From left, Cherrelle Skeete, Lenny, director Destiny Ekaragha and Kascion Franklin

Michelle Jeffries, 34, moved to Dudley when she was nine and said she was proud to see the town on the big screen.

The Barclays counter manager, who now lives in Gornal, said Dudley Zoo, the Queen Mary Ballroom and Buffery Park being featured on the silver screen was 'fantastic'.

"I thought it was brilliant, it was heartwarming and funny.

"I particularly liked the fact it was set where it was filmed and it was nostalgic.

"Dudley looked fantastic in the film and it made you proud to be from here.

"It brought up a lot of emotions – laughter, sadness and things you can see in your own families."

Lenny Henry poses for selfies with his loyal fans

Linda Tromans, 59, from Wordsley, who works in accounts, said the drama was 'a walk down memory lane'.

"I loved it. I was born here in the area, frequented the same places, so it just brought back memories of my teenage years. There was a lot of nostalgia for my youth – the clothes, the men's hair, the music, how the venues used to be."

Sales manager Suky Kaliray and his wife Mo, 26, used to work alongside rising star Franklin at Next in Wednesbury and said they were delighted by his success.

Mr Kaliray, 30, from Wolverhampton, said: "It was wicked – me and my wife both enjoyed it. I was brought up in a similar multi-cultural upbringing and thought the family dynamic was really funny.

"It's a similar mentality in Indian families – even though it's a different culture.

"The whole thing was the perfect balance. At times it made you laugh, but then at others times it made you think."

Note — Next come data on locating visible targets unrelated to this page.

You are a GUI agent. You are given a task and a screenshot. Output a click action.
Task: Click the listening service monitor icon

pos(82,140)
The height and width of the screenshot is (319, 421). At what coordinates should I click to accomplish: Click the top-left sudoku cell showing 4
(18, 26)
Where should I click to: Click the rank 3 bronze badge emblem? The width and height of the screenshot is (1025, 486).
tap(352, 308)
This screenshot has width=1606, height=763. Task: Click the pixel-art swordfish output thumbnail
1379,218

Wednesbury resident Stan Matthews, 57, said the evocative 1970s set, music and costumes struck a chord with his memories of the era. Mr Matthews said: "I thought it was absolutely brilliant and every cast member acted their socks off.

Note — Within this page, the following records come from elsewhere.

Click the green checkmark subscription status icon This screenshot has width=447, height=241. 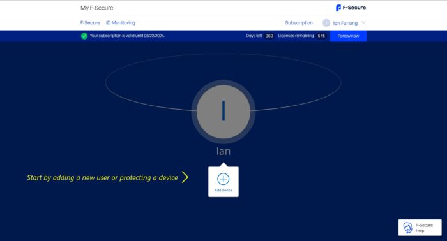pos(84,36)
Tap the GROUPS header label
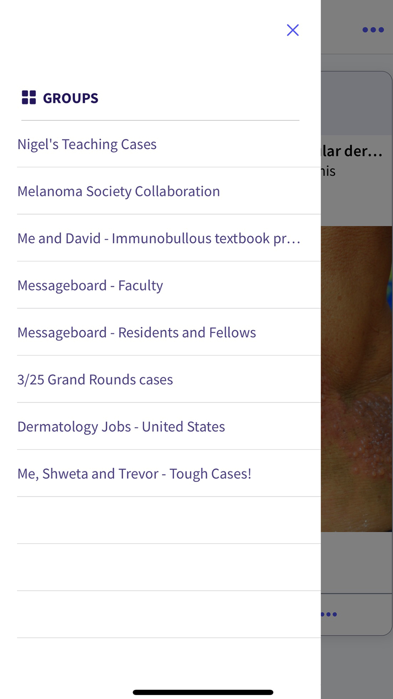Screen dimensions: 393x699 [x=71, y=98]
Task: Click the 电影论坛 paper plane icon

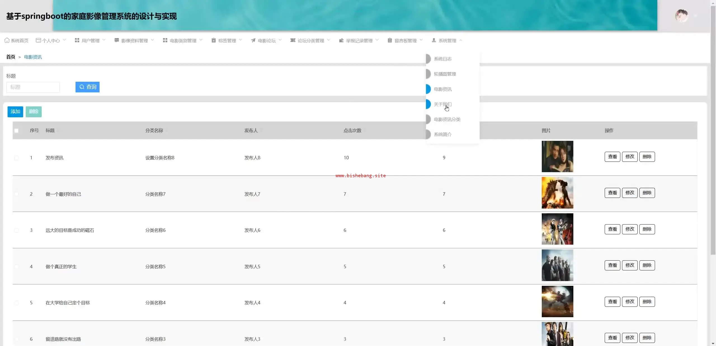Action: 253,40
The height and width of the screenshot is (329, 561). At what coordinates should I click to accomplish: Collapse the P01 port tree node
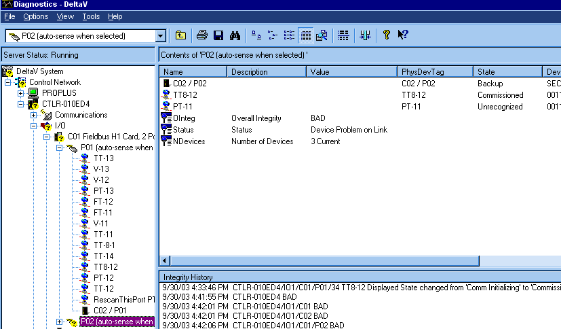[60, 148]
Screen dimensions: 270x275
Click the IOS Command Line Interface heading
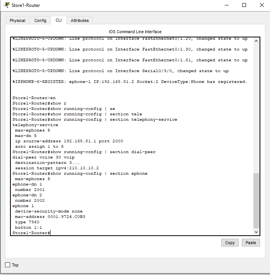135,32
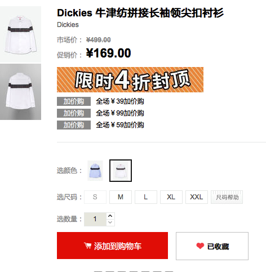
Task: Choose size L
Action: [146, 197]
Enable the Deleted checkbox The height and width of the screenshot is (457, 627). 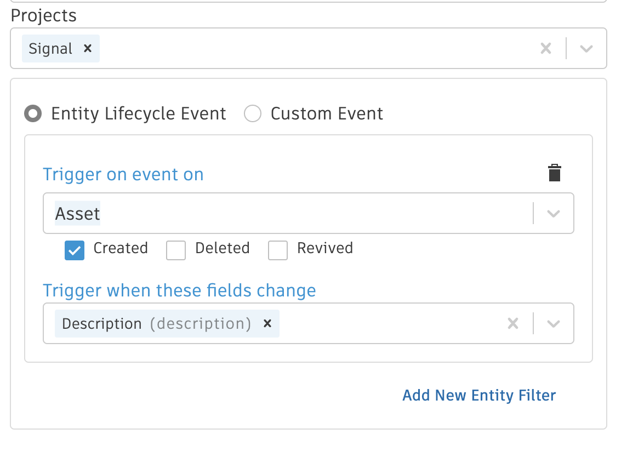[176, 250]
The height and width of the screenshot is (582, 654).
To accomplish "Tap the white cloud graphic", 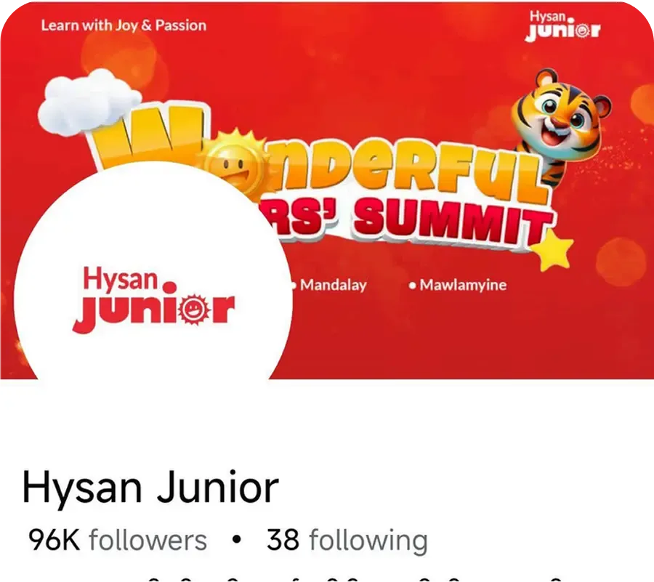I will (x=88, y=102).
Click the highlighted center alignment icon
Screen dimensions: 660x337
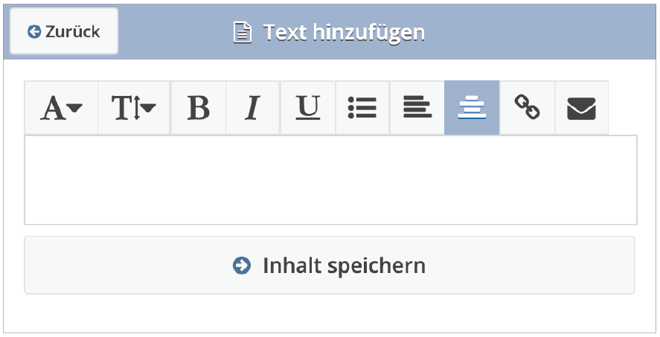click(x=472, y=109)
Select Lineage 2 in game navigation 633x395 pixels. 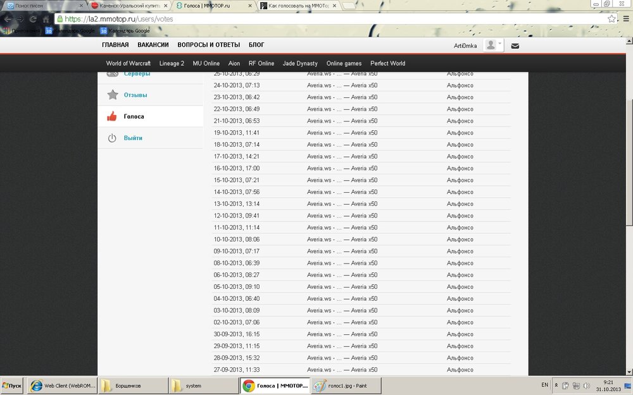point(172,63)
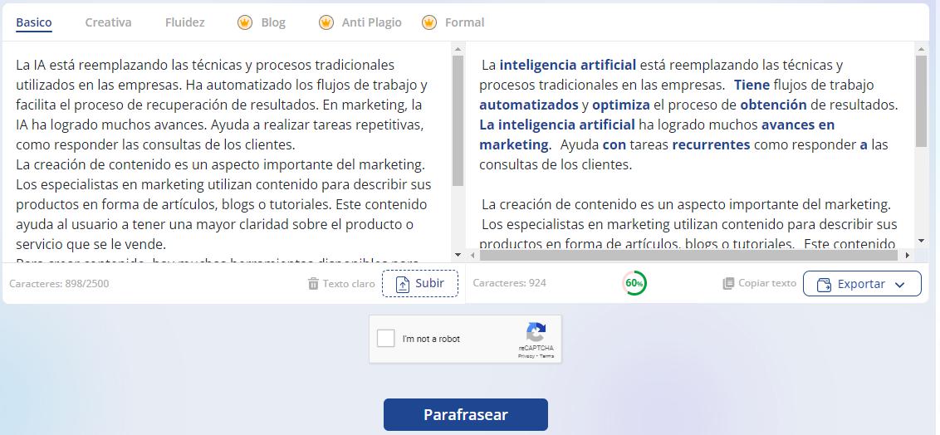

"For a chap of a certain age group there was nostalgia for that time, it took me straight back to the 70s. I'm working away when it's on TV, but I've already asked my wife to set the video for it."

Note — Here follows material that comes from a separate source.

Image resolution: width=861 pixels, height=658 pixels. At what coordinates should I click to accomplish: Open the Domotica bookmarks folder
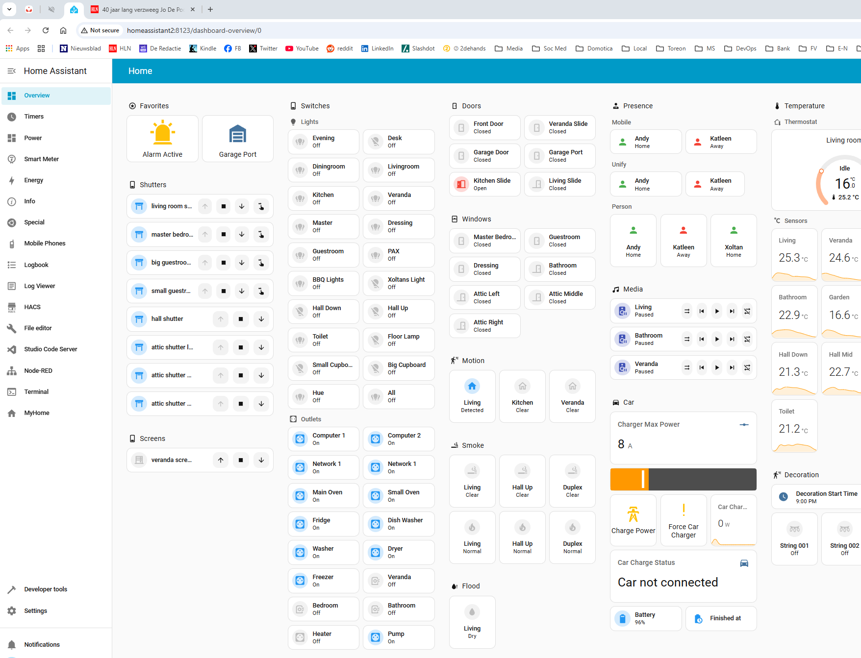[x=594, y=49]
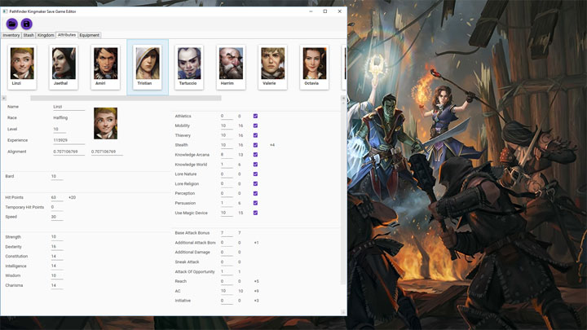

Sandra Fisher, from Shrewsbury, said: "The film was fantastic. It was very moving in parts and very funny as well."

Her husband Nick, 57, said: "It took me back to my childhood. I was brought up in Dudley but left when I was 18. I've always followed Lenny – I used to know him."

Fiona Reddick, 58, travelled to the screening from Bury St Edmunds in Suffolk with her husband Peter. She said: "I thought it was very insightful. It was great just to see how things developed in this part of the world and brilliant to see he's doing something to promote this area."

Mr Reddick said: "It was brilliant. For someone to look at himself in the mirror and reveals the layers of his life like that was very brave.

"I thought it was wonderful and I'd love to see more of it. It's great to understand some of the background to his great success."

Stephen Tromans, 59, said: "I enjoyed it and it was nice to hear Black Country accents rather than Birmingham ones on TV which you normally do.

"I think the clothes were right for the 70s and the culture was very good as well.

"It showed off the canal and the zoo and that could help tourism in the town."

  • Danny and the Human Zoo will be on BBC1 on August 31.